* _Exercise_
Every line of the records below from the line with "Оплата (552, 2400)" up to and including the line with "Контакты (388, 13)" must be reproduced exactly, and no line outside that range.

* _Provided records_
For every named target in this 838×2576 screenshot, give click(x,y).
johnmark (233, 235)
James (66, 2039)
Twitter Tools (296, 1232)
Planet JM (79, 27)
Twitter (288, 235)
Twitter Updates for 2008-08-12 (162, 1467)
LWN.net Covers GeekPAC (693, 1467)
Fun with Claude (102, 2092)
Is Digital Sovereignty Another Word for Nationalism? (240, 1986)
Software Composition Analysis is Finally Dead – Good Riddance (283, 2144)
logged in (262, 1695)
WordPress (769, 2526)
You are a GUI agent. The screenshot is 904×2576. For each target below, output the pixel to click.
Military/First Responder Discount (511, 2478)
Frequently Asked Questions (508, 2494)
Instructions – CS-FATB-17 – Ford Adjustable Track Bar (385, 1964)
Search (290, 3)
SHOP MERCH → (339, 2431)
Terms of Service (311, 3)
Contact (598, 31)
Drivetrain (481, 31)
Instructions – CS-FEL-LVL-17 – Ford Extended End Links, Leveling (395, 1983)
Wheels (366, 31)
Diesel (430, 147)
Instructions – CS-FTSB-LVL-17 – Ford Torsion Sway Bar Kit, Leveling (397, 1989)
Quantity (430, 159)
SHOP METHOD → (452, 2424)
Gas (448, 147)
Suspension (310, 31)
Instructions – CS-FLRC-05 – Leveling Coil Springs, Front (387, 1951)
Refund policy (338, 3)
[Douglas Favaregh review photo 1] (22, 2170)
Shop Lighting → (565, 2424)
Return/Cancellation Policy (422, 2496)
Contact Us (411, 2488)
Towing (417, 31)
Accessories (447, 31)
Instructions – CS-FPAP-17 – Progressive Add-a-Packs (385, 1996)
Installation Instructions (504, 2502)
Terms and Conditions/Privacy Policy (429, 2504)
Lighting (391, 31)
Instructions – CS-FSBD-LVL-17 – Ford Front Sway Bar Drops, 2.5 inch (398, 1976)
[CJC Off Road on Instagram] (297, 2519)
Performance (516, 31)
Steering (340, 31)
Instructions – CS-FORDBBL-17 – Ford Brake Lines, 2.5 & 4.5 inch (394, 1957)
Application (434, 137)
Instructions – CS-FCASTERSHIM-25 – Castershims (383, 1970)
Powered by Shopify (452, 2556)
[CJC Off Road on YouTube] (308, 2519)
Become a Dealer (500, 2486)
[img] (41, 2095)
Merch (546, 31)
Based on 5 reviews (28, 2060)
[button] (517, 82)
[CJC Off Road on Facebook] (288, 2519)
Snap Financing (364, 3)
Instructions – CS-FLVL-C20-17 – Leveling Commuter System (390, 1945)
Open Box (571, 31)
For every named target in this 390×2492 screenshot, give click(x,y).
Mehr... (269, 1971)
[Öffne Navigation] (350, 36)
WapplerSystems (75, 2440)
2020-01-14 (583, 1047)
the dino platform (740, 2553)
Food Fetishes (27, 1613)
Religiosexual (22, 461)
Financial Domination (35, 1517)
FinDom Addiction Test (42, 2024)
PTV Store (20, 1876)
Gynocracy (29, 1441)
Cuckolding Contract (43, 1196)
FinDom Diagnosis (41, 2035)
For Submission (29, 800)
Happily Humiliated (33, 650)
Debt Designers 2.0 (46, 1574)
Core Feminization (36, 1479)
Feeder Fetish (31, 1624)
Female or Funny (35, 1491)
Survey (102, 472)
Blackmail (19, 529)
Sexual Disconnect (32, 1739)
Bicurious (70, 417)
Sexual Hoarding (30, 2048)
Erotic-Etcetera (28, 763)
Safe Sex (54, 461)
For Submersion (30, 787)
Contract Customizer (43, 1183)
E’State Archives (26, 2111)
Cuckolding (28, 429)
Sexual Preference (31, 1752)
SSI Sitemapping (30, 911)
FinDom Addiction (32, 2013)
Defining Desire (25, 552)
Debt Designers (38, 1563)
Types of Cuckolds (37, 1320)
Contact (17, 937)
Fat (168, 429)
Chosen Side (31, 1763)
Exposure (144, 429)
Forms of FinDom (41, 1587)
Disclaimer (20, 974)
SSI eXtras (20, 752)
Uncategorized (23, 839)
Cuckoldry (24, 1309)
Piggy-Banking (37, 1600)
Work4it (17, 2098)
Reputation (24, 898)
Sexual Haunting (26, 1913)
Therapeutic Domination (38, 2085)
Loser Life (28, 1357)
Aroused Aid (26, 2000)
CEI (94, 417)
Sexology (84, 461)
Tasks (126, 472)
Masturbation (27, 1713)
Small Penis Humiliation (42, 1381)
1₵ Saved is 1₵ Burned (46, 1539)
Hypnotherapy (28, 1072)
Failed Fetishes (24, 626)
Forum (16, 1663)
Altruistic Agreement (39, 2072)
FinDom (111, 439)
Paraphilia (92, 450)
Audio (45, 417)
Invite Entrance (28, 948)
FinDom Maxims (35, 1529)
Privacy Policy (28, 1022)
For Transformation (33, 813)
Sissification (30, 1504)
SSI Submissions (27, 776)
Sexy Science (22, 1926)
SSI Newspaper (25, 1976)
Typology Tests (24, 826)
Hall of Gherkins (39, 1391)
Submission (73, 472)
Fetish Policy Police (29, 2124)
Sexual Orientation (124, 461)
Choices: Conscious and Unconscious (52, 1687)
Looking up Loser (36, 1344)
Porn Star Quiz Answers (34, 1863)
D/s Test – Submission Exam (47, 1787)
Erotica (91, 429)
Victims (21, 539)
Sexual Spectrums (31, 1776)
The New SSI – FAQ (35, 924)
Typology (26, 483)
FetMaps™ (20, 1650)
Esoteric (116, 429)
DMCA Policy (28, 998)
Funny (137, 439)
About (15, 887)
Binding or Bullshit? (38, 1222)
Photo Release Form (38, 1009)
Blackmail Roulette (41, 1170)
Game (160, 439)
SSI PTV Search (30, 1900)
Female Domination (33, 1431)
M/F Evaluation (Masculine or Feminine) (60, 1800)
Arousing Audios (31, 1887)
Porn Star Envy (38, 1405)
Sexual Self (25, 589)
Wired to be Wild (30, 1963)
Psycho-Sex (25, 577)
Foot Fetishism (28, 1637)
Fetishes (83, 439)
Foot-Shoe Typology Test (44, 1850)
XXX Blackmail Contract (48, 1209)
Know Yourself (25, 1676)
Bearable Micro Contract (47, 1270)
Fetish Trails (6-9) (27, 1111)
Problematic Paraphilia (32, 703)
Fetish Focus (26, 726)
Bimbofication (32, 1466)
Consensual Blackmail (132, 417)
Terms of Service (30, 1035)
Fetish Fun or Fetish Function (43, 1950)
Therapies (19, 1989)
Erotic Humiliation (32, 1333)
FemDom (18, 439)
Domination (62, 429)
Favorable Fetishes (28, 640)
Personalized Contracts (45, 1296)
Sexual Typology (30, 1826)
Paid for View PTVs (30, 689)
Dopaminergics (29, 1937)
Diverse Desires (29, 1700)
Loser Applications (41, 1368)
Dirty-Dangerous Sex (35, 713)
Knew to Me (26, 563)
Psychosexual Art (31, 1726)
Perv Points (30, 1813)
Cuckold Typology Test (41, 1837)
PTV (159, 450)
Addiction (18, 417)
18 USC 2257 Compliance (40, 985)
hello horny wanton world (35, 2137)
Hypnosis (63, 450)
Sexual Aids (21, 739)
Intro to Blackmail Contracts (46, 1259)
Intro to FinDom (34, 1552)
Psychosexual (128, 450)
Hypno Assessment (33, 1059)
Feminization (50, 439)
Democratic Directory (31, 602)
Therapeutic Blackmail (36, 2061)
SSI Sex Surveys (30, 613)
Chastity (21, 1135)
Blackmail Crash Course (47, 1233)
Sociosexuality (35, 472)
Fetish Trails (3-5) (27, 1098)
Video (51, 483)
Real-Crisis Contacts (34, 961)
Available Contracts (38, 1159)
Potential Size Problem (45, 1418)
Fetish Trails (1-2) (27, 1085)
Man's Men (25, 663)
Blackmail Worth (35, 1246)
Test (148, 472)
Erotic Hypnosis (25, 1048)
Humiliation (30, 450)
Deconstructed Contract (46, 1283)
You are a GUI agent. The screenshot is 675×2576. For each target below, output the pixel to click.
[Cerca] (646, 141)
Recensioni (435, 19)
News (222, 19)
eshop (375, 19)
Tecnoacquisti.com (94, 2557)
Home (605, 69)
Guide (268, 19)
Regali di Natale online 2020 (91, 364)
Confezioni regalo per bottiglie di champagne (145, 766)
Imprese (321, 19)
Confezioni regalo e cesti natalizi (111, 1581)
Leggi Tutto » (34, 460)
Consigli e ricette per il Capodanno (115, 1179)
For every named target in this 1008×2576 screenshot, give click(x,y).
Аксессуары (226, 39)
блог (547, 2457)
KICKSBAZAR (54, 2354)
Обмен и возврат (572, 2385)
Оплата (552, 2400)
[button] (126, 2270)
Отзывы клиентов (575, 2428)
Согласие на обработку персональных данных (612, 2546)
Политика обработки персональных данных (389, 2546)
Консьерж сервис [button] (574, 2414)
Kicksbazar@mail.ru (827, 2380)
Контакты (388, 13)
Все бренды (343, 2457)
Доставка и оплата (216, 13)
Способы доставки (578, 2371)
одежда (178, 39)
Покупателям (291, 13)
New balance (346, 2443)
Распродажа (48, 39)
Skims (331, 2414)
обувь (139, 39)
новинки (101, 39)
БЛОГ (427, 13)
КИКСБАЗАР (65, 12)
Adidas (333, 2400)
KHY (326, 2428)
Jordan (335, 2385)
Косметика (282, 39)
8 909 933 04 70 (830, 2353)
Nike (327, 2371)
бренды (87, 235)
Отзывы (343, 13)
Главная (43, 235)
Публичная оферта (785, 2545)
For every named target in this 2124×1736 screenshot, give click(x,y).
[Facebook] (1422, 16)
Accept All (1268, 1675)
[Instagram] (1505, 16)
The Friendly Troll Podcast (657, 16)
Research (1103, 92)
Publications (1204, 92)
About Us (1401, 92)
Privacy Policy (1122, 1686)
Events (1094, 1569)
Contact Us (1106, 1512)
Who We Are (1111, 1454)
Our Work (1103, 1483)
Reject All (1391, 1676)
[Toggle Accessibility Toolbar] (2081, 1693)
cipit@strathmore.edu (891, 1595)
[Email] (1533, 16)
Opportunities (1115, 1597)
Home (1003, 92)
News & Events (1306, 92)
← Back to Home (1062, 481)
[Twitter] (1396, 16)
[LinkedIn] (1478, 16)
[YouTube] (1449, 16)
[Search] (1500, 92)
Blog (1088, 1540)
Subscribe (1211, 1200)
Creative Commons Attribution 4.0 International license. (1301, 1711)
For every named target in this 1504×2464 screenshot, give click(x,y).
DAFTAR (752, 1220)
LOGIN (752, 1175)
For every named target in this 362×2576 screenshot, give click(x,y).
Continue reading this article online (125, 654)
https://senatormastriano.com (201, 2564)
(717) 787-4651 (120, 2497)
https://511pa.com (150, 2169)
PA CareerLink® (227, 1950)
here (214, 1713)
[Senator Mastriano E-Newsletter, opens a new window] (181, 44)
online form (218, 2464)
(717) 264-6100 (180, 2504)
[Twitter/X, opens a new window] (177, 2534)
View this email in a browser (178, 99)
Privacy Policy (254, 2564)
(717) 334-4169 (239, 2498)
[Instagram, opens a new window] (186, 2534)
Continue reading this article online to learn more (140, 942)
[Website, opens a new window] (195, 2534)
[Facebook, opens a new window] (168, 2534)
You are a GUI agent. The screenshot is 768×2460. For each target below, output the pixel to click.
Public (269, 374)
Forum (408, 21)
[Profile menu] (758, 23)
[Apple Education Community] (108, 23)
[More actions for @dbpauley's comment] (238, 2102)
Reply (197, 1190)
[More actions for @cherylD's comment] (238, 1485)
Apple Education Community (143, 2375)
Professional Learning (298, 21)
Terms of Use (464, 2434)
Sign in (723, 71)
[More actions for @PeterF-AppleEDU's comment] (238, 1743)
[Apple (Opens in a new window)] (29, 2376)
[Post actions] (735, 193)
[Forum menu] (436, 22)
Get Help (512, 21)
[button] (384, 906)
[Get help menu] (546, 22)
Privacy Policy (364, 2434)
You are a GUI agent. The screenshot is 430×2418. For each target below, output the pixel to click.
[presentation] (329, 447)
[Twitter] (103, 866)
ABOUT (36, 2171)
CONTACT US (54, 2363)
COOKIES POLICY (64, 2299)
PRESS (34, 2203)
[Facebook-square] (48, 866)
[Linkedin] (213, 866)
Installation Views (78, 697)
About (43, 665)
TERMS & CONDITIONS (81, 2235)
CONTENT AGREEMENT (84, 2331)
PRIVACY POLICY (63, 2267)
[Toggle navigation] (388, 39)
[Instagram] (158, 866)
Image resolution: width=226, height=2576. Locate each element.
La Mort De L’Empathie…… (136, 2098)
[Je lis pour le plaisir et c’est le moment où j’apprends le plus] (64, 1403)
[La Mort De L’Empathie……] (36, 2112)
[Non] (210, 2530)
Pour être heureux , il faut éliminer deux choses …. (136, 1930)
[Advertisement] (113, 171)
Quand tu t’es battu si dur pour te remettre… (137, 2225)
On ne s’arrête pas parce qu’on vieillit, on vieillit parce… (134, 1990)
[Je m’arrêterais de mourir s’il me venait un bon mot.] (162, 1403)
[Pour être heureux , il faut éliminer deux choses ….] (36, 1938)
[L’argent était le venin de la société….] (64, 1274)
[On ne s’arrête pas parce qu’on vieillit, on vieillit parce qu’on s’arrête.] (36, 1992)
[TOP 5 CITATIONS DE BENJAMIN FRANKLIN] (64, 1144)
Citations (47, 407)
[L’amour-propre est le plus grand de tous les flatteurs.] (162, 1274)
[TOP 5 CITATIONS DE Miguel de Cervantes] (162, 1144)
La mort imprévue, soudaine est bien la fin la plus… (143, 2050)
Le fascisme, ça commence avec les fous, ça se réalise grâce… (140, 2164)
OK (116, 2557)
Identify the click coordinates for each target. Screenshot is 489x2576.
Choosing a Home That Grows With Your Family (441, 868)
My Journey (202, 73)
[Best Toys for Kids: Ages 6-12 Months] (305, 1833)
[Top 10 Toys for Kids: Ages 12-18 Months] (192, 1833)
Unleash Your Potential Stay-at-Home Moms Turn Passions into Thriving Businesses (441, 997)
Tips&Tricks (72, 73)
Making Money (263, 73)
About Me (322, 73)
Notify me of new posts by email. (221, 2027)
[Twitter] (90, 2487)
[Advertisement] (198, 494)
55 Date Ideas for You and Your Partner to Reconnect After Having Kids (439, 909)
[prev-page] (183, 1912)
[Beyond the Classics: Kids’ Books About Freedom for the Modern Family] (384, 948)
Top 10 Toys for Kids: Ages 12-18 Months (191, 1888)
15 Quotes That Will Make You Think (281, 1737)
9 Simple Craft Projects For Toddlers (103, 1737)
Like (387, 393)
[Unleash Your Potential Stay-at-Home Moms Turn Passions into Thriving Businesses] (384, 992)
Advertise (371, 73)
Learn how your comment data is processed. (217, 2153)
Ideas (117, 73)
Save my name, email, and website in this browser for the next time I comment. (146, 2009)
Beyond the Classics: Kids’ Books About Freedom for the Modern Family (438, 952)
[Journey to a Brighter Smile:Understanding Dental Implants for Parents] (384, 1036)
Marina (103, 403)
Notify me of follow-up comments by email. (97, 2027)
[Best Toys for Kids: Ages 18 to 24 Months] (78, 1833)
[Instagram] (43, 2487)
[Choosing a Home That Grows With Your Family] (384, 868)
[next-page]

* _Answer area_
Оплата (552, 2400)
[button] (126, 2270)
Отзывы клиентов (575, 2428)
Согласие на обработку персональных данных (612, 2546)
Политика обработки персональных данных (389, 2546)
Консьерж сервис [button] (574, 2414)
Kicksbazar@mail.ru (827, 2380)
Контакты (388, 13)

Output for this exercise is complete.